Sunday, September 24, 2006

Government support and alcohol consumption

Denmark is usually known as a country with one of the highest levels of alcohol-consumption by teenagers and student. According to the following article from the ft, this might all be due to the high level of governmental allowances:

As a new crop of freshers departs for university, will they be spending more time in the library or the student union bar? History suggests the bar, but something has been changing in the world of lectures and mortar boards. For two decades the cost of a university education has grown ever less subsidised, and there are reasons to think that this trend will make the library look more attractive.

A recent study led by Nick Foskett, professor of education at the University of Southampton, looked at the experience of fee-paying students in Australia and New Zealand, as well as asking British students about their plans and expectations. Among a number of broader conclusions, they expect an outbreak of sobriety in the student body.

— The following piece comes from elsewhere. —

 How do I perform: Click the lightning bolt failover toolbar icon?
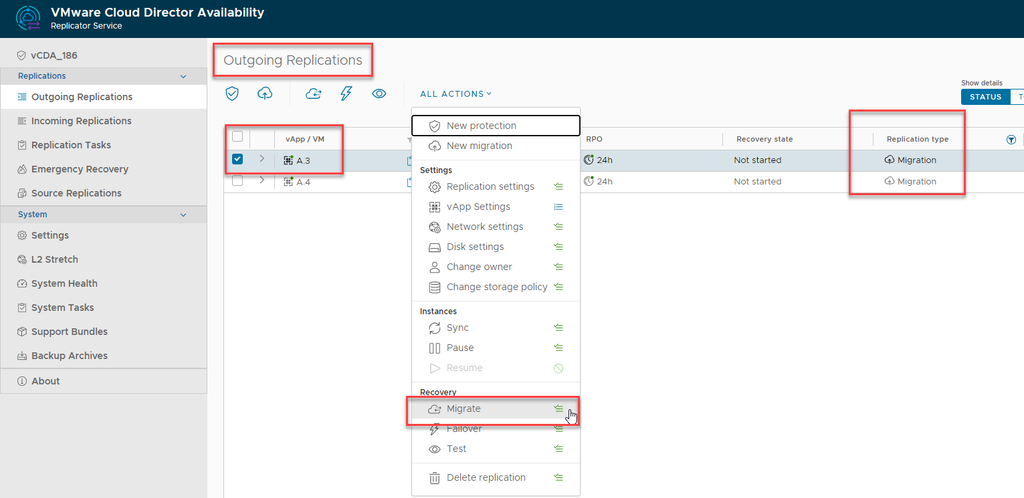click(346, 93)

This is partly for social reasons. As students pay higher fees, they become more likely to have some kind of job and more likely to be living at home. Neither trend is conducive to heavy boozing.

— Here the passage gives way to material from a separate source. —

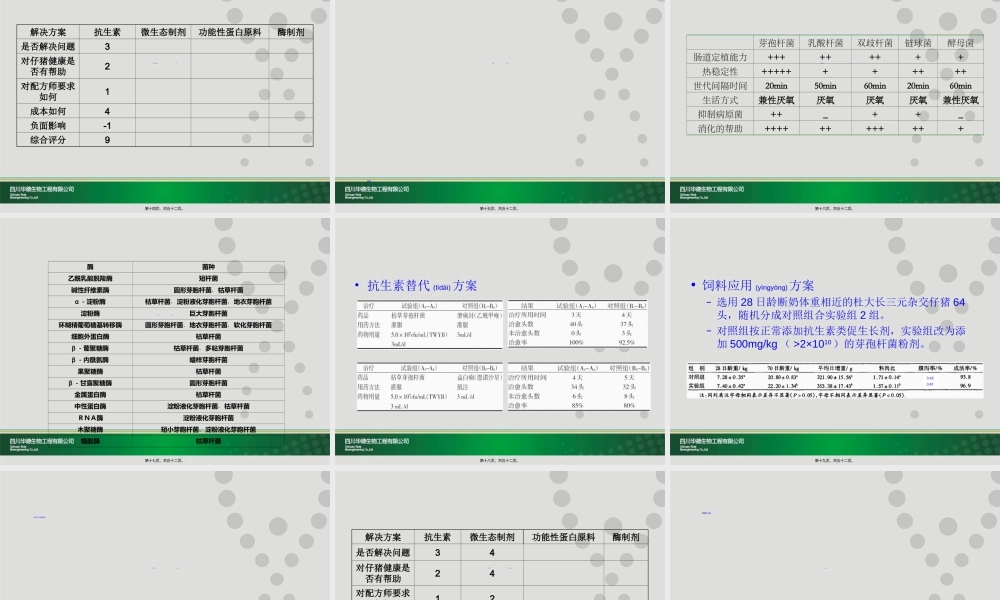
Task: Click the 综合评分 row label
Action: [x=48, y=141]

But there is another, more direct, channel of causation. Booze costs money, even at the Leeds student union bar. Students with less disposable income may, rather than mugging old ladies or turning to prostitution, simply drink less.

Two economists have tried to be a bit more precise about this sort of thing. Sara Markowitz and John Tauras, both based in the US, recently released a paper titled “Even for teenagers, money does not grow on trees.” Examining the spending patterns of 9,000 US teenagers, they found evidence of both direct and indirect effects.

An example of the indirect effect comes from the price of petrol. When it is more expensive, teenagers drink less but smoke more. This suggests that drinking and driving go hand-in-hand - possibly because kids need to drive to a friendly bar - but that they can smoke anywhere and if immobilised by high transport costs, they probably will.

The direct effects are always mixed in with the indirect. Richer teenagers spend more money on everything, including booze, fags and weed. Yet this is not purely an effect of extra spending power. The source of the money counts too. A teenager who earns an extra $1,000 through a job is 1.1 per cent more likely to smoke and 1.6 per cent more likely to drink and 0.6 per cent more likely to use marijuana. But when the same sum comes from pocket money, the effects are more than five times greater: a teenager with an extra $1,000 annual allowance is 6.2 per cent more likely to smoke, 9.6 per cent more like to drink and 4.5 per cent more likely to use marijuana.

It is not clear whether this difference is because part-time workers have less time to indulge, whether they come from different backgrounds (some effort is made in the research to allow for this) or whether there is a difference in character between the workers and the pocket-money scroungers. Still, the conclusion is clear enough: cut off pocket money for teenagers and lower the minimum wage at once. It’s the only way to keep our teenagers living clean lives.

Perhaps things shouldn’t be allowed to rest there. After all, these results are not totally convincing. For example, Markowitz and Tauras cannot find any evidence that when the price of beer falls, teenagers drink more beer. That has to raise questions as to how much weight we can put on any of this.

It is too early to say, then, whether higher tuition fees really will empty out the student union bars. Is cheap beer really no more popular than expensive beer? Clearly some intensive field research is now required.